[What to work on]
Rewrite all of the records with every occurrence of "clock icon" swapped for "time icon" and nothing else altered. Leave the pictures out of your answer.

[Provided information]
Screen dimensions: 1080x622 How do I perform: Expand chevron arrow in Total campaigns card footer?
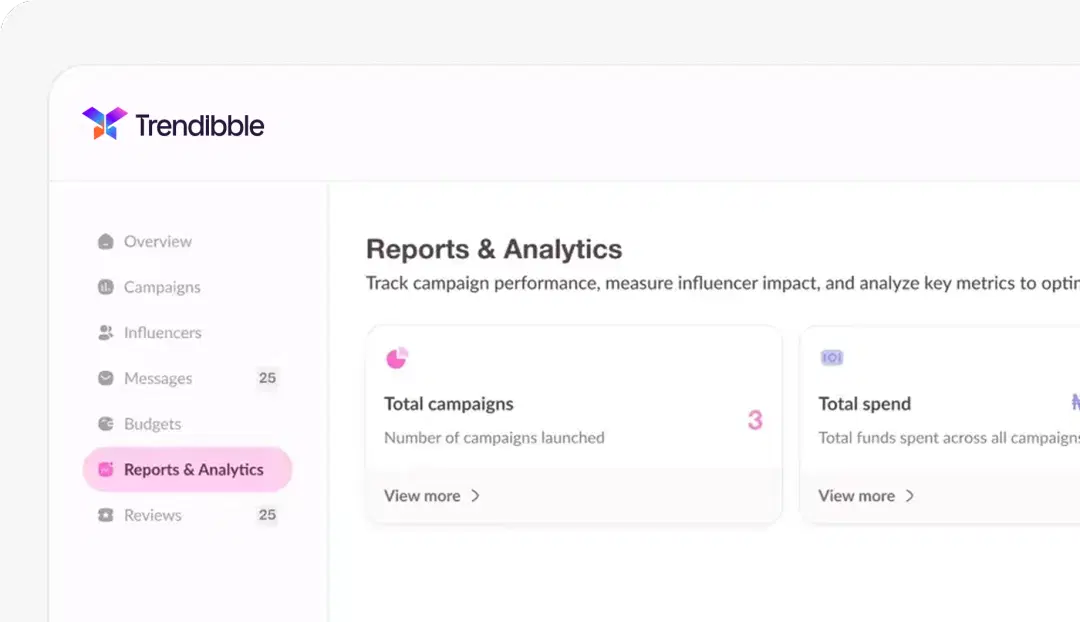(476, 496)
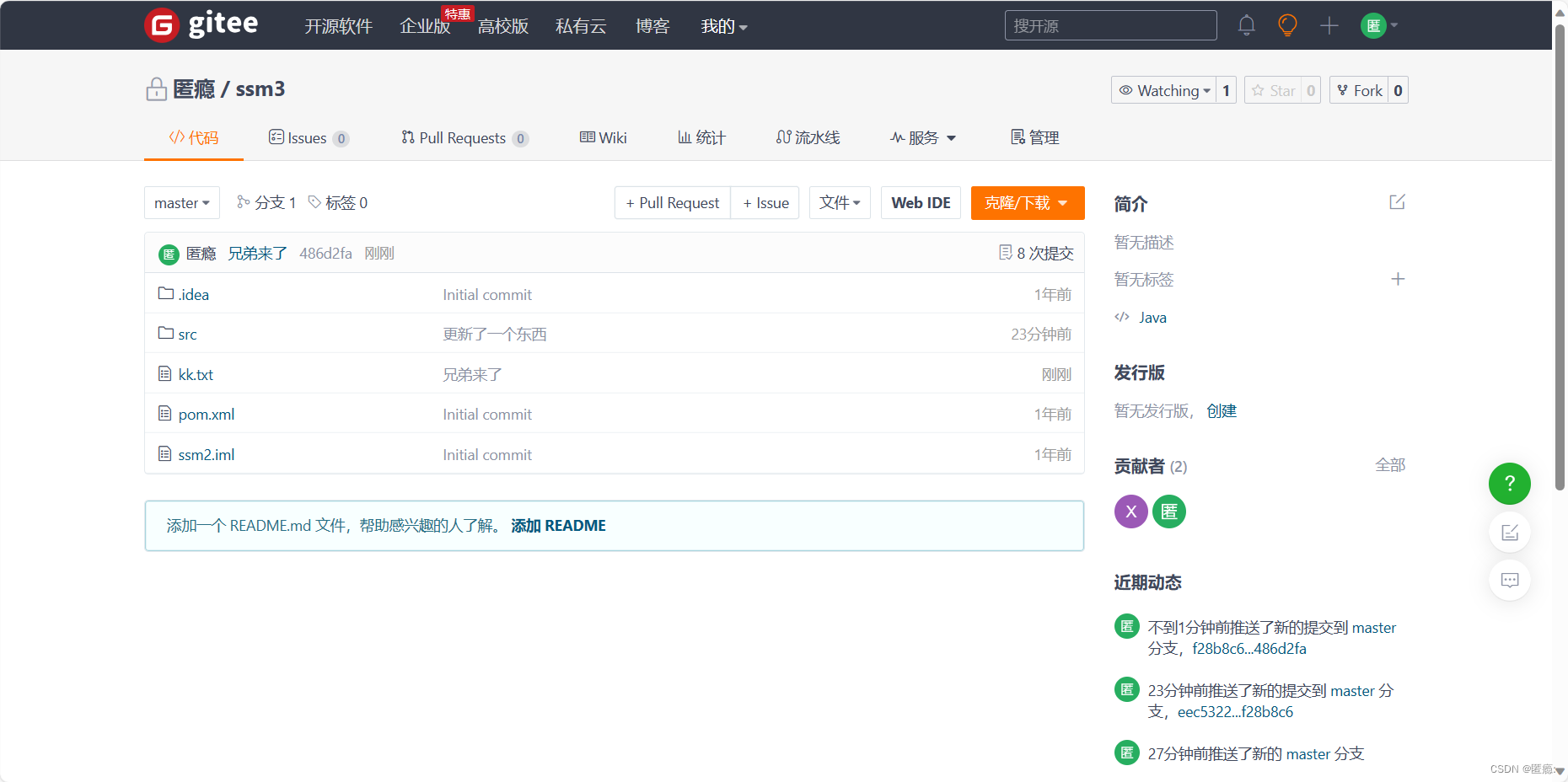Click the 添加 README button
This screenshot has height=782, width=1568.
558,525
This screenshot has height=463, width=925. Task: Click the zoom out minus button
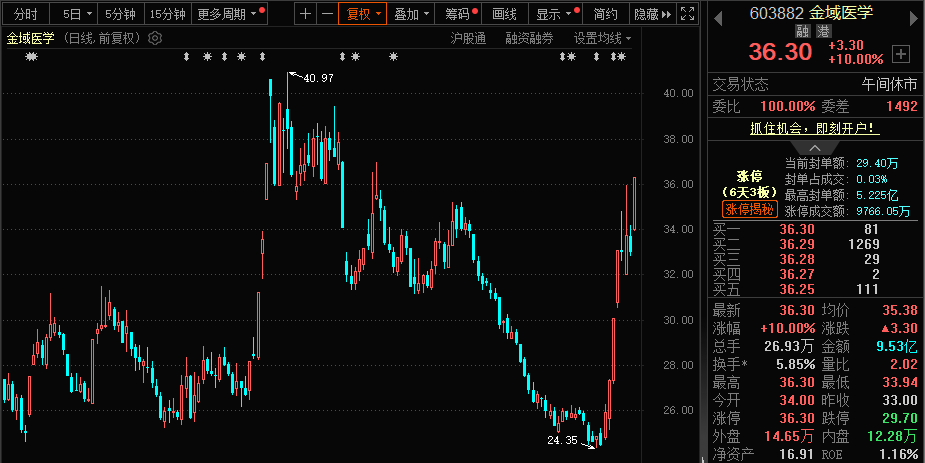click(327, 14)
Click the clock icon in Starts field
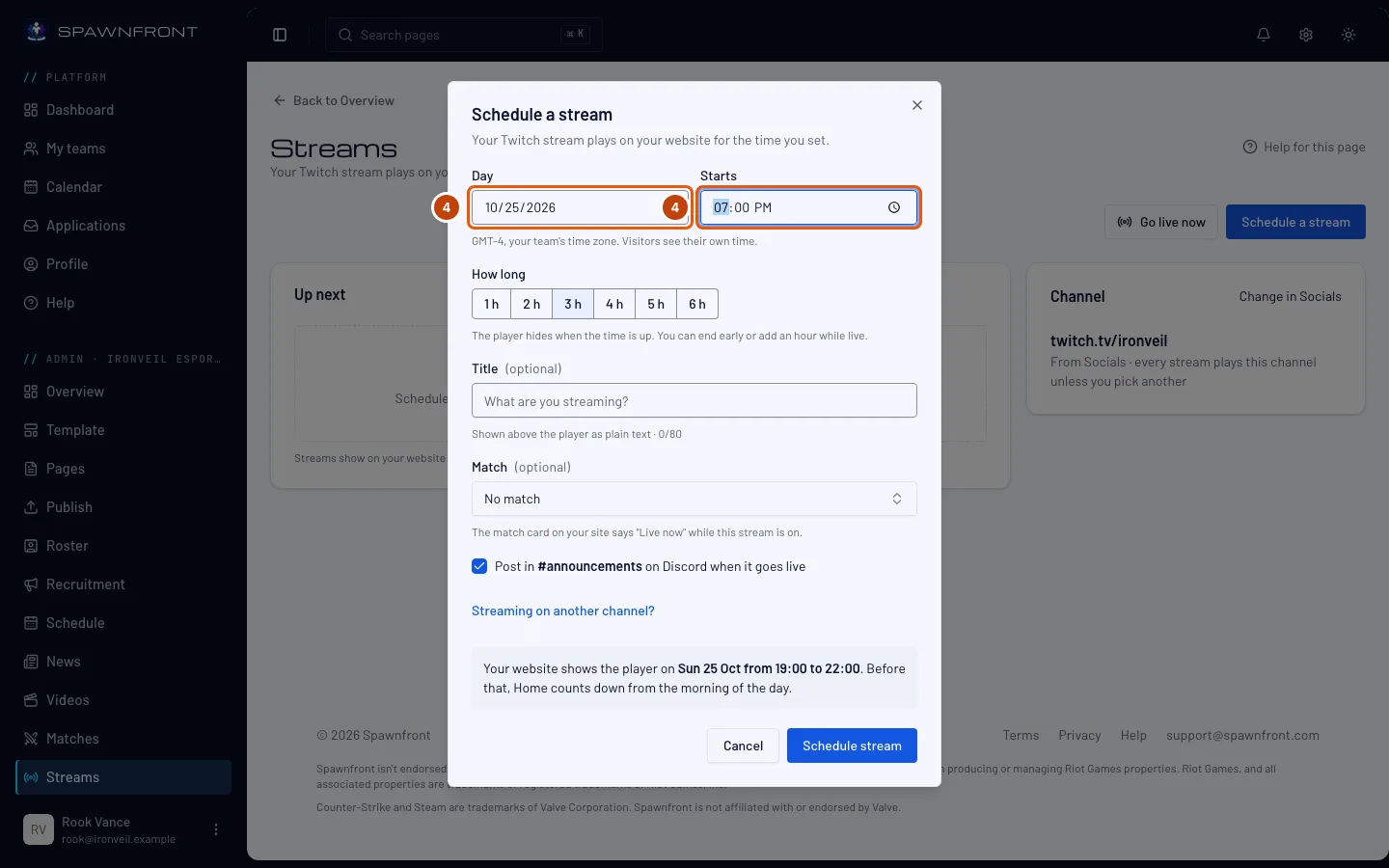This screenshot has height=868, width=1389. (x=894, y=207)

[Exercise solution]
Screen dimensions: 1080x622 How do I perform: Expand chevron arrow in Total campaigns card footer?
(476, 496)
Click the 添加 README button
This screenshot has height=782, width=1568.
558,525
This screenshot has height=463, width=925. Task: Click the zoom out minus button
click(327, 14)
Click the time icon in Starts field
This screenshot has height=868, width=1389. (x=894, y=207)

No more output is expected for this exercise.